• WORK ITEM: The result should be every line that contains the word "Given", taken from the material.

• DATA TO EXAMINE:
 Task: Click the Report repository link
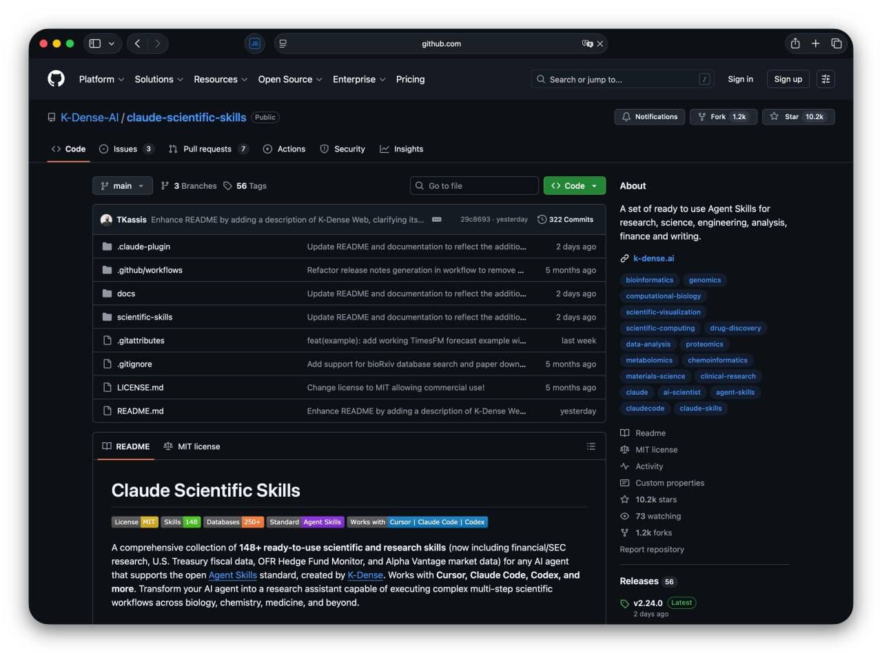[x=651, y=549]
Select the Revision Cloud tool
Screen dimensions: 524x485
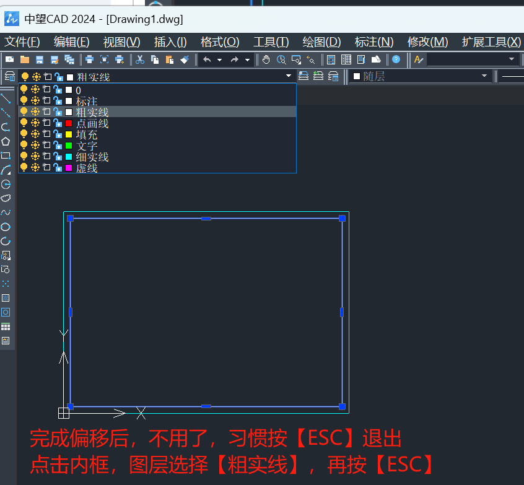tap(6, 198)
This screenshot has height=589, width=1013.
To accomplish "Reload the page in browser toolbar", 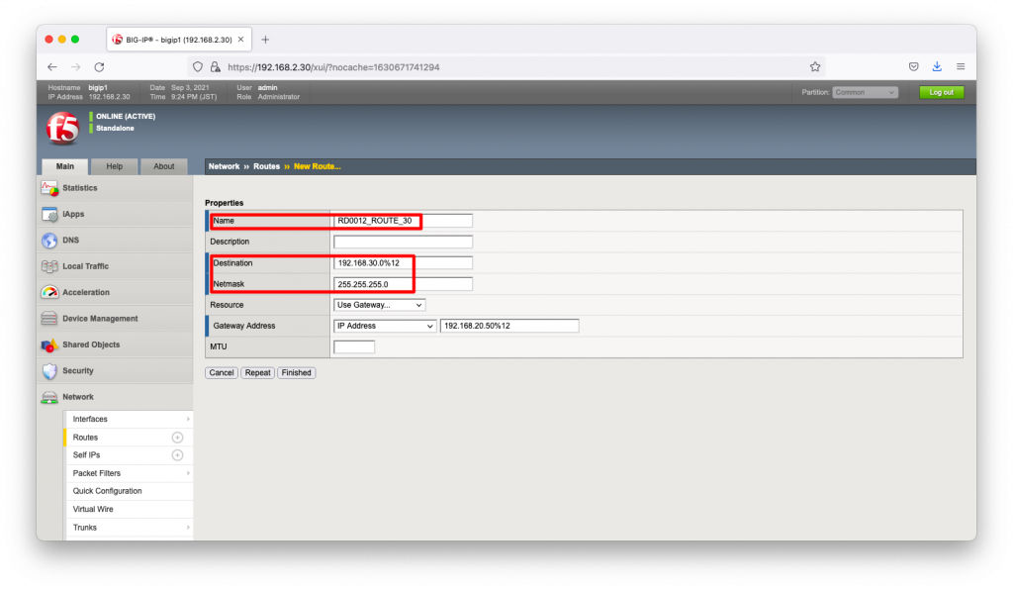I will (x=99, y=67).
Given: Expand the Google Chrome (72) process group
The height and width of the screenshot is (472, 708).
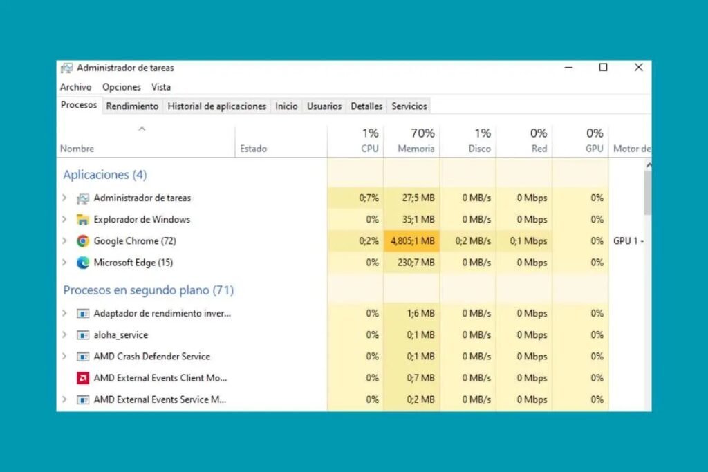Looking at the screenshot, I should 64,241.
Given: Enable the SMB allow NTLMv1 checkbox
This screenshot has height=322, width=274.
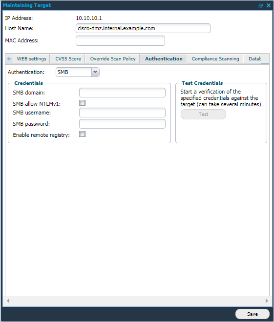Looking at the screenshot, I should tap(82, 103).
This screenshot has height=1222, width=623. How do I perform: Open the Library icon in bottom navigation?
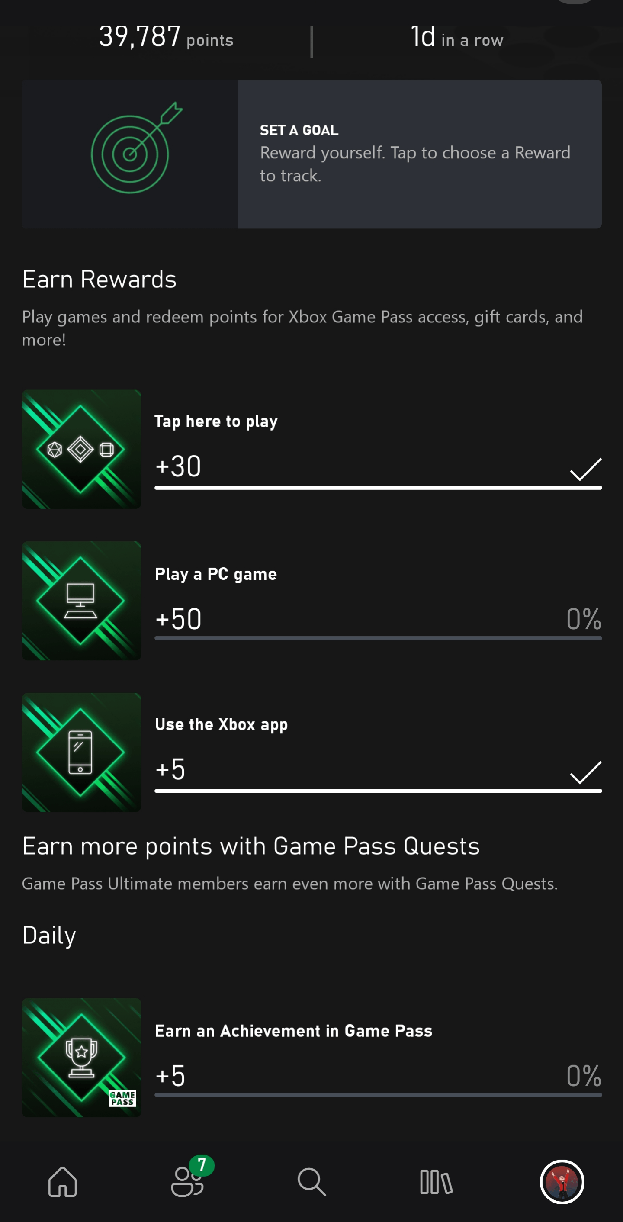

• ANSWER BOX:
Given: Expand the Google Chrome (72) process group
Given: Enable the SMB allow NTLMv1 checkbox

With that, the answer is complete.